Problem to work on
Below are the records; collect from them each line containing the string "icon".

Material to process
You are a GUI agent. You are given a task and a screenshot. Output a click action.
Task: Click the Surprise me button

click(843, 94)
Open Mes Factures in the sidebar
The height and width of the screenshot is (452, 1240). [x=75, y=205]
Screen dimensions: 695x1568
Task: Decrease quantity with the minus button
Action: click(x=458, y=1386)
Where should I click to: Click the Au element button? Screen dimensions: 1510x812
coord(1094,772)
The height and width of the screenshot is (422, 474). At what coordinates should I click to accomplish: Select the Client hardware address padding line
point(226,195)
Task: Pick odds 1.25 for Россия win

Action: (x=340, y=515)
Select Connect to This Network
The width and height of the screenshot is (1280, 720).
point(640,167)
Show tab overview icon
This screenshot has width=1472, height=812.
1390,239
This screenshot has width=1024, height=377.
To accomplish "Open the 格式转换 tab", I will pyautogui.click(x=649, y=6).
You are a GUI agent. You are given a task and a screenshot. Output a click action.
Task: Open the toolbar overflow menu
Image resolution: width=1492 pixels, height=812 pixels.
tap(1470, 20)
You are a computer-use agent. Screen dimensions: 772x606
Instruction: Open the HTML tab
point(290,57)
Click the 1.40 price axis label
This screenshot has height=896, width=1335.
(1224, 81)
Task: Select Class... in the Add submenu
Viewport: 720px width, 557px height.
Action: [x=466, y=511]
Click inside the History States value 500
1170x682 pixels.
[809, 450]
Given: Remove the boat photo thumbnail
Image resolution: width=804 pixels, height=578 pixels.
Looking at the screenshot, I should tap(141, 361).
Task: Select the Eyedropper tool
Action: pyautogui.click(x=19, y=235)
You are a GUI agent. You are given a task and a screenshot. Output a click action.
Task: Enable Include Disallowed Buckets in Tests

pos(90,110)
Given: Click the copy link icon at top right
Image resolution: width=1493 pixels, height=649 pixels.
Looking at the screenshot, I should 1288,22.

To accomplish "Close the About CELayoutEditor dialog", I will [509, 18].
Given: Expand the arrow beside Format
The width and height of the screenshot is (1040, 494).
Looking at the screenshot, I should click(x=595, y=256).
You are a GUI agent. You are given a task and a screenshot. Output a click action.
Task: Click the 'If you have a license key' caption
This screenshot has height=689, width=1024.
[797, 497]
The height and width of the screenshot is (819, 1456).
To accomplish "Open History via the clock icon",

Solution for this problem
Show tab overview icon
Given: Click the copy link icon at top right
To accomplish "Open History via the clock icon",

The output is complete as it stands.